Records »
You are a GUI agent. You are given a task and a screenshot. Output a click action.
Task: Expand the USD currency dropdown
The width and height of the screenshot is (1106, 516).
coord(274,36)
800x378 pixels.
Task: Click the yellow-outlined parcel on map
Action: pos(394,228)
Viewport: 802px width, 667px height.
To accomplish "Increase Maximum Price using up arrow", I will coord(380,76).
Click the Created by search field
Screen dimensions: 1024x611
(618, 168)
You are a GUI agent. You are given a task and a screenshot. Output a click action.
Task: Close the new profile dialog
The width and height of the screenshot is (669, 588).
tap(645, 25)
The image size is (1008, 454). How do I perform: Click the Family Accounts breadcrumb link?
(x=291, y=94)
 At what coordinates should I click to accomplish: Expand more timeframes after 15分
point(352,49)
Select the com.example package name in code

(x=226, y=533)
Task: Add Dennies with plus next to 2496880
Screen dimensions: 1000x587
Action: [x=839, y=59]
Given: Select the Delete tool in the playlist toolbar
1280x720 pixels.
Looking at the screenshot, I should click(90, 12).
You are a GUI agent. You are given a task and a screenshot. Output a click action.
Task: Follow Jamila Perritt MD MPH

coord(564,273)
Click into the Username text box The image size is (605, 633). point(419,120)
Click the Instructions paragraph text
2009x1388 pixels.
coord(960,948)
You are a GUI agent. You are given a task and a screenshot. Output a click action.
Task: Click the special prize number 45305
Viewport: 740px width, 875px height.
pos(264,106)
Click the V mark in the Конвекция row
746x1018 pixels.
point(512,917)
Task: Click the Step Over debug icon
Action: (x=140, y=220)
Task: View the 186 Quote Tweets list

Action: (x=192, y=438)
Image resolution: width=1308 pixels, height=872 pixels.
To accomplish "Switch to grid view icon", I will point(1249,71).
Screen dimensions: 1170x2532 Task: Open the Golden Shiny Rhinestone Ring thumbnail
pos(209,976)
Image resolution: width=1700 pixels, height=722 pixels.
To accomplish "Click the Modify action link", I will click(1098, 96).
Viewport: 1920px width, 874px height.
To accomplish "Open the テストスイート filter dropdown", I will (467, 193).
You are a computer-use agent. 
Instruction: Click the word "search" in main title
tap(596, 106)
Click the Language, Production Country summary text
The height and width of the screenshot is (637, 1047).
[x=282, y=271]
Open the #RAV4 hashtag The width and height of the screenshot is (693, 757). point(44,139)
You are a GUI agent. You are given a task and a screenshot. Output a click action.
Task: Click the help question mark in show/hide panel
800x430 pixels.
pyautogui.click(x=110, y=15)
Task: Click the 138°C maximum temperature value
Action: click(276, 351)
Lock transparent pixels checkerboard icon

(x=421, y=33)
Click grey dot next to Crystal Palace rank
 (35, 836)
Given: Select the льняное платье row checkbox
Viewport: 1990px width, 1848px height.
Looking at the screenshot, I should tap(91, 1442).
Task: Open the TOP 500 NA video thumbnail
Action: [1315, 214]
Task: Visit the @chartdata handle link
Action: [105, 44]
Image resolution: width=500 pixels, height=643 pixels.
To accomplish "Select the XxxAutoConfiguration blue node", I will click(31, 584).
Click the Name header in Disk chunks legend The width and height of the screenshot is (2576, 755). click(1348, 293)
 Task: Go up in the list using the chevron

Task brief »
Return only the number of lines in the data that hold the string "text".

Exercise result »
3